Per tutti gli abbonati a Netflix consiglio di non perdere assolutamente questo documentario in 13 episodi riguardante l'origine dell'universo e l'evoluzione della vita. Il presentatore è Neil deGrasse Tyson uno dei più famosi astrofisici americani, il racconto è coinvolgente e gli effetti sono a dir poco fantastici. Secondo me è un must, una roba che ti apre la mente, ti fa sognare ma allo stesso tempo capire quanto c'è dietro ogni singolo atomo.


----------



## Smarx10 (13 Agosto 2016)

28Maggio2003 ha scritto:


> Per tutti gli abbonati a Netflix consiglio di non perdere assolutamente questo documentario in 13 episodi riguardante l'origine dell'universo e l'evoluzione della vita. Il presentatore è Neil deGrasse Tyson uno dei più famosi astrofisici americani, il racconto è coinvolgente e gli effetti sono a dir poco fantastici. Secondo me è un must, una roba che ti apre la mente, ti fa sognare ma allo stesso tempo capire quanto c'è dietro ogni singolo atomo.
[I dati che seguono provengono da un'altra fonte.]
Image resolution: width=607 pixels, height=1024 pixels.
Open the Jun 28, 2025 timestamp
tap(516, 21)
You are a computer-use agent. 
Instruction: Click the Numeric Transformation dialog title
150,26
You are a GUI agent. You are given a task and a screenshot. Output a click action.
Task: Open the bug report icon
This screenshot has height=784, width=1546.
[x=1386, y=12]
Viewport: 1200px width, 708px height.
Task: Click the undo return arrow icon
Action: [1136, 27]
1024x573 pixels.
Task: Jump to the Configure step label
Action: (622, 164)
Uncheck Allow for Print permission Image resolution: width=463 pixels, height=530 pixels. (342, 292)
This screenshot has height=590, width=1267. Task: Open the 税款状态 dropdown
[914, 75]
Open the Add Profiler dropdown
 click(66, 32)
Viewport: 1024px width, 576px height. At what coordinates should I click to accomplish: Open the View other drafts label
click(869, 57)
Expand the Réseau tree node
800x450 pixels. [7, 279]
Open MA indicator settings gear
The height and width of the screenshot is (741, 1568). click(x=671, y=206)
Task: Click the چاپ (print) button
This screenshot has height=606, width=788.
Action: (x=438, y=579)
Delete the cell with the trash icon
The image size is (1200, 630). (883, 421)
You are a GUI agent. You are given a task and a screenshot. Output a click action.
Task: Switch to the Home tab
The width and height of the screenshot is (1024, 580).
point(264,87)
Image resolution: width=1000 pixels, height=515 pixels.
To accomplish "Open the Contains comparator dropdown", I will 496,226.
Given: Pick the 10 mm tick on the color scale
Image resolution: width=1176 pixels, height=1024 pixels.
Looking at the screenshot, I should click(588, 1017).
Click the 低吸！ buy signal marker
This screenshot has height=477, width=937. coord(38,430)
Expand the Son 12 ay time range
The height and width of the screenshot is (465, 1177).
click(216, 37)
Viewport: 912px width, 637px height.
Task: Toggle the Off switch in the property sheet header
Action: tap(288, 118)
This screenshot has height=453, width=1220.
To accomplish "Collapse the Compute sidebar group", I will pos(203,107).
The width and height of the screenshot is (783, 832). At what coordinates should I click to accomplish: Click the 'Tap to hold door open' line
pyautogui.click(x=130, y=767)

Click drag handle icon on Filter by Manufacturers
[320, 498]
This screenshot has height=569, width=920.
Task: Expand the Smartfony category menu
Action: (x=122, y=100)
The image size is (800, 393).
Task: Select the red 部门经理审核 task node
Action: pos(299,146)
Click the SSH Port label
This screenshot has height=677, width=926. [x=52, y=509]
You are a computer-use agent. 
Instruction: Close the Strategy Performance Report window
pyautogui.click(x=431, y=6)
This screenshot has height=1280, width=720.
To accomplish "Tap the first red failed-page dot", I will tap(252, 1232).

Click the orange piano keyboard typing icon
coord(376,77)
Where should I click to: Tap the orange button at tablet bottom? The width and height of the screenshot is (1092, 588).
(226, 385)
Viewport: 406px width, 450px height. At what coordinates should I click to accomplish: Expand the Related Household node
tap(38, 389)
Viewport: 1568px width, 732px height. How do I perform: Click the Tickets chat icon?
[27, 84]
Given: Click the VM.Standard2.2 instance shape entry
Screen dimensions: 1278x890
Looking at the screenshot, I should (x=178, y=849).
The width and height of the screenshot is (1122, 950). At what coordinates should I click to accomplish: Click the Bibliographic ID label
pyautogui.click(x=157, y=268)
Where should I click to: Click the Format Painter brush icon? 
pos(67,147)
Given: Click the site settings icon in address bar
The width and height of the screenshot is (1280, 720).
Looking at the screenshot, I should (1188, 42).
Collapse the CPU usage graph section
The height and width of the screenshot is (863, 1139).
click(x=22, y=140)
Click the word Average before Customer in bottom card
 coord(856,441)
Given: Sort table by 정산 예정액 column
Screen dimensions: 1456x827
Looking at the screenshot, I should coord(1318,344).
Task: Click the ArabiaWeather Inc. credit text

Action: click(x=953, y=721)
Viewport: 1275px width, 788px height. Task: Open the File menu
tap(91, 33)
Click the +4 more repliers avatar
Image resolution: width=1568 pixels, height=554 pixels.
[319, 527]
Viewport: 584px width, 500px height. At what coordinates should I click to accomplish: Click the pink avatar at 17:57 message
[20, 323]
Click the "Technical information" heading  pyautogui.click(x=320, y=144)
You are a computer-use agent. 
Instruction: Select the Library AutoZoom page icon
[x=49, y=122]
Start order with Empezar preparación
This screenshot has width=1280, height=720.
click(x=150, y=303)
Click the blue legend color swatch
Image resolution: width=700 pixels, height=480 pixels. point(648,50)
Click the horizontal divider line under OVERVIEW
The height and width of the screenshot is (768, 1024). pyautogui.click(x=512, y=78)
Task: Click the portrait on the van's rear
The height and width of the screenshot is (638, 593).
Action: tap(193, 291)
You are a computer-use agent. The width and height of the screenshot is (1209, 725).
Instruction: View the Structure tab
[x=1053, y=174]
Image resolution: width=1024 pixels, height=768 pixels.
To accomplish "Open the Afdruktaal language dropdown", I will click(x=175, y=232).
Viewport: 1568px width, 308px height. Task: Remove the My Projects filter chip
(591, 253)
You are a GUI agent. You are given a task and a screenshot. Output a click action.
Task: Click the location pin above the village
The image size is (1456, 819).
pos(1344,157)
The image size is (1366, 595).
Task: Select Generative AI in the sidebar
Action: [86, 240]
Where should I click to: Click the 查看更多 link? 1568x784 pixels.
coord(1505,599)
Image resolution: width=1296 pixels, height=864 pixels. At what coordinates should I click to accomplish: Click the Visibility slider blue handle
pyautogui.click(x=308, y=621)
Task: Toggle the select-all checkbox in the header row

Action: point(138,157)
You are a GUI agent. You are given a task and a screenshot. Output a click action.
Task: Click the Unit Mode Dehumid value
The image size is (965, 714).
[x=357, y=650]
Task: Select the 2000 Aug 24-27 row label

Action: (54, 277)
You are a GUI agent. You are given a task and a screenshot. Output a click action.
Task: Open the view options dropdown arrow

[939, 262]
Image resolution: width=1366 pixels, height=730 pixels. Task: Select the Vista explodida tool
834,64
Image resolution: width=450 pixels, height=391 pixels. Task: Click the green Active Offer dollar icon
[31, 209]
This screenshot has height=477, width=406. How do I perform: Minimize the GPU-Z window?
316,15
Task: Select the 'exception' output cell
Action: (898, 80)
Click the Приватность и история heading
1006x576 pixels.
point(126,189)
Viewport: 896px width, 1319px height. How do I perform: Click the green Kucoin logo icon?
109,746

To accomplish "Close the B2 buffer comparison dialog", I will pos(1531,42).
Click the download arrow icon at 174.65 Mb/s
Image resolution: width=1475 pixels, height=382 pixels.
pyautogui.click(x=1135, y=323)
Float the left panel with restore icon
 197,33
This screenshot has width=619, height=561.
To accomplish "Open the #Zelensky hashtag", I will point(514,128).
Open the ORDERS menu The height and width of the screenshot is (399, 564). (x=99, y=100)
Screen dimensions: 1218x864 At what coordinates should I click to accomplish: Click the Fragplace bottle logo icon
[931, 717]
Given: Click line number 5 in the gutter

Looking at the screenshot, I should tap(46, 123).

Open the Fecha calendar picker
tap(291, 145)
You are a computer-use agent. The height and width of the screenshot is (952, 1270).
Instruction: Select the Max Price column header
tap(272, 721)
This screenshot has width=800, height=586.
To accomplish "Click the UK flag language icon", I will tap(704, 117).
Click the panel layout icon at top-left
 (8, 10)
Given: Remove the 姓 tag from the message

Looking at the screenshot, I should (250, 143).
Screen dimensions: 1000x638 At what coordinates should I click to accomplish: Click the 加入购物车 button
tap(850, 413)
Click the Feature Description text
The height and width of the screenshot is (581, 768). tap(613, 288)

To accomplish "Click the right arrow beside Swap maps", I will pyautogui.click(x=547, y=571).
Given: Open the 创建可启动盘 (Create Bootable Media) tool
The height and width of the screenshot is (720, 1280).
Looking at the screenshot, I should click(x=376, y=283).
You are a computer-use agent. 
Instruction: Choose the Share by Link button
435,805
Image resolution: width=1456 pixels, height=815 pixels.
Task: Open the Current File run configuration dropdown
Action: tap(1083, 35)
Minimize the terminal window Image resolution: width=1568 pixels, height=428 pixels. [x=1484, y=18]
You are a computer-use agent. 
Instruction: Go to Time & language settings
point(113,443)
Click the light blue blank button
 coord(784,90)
Molto bella come serie. E' di qualche anno fa e nelle ultime settimane è tornata in voga anche su Sky. La serie originale di Cosmos con Sagan affascinò milioni di persone nel mondo, ed ecco quindi l'idea di rifare una moderna versione di quella serie. Veramente bellissima, anche se in alcuni punti perde un po e tende ad annoiare, ma nel complesso è sicuramente una delle migliori serie di divulgazione scientifica di sempre.


----------



## mefisto94 (14 Agosto 2016)

Io ho visto quella originale di Sagan. Forse meno accattivante di questa e anche meno al passo con le nuove scoperte ma il personaggio è strabiliante.


----------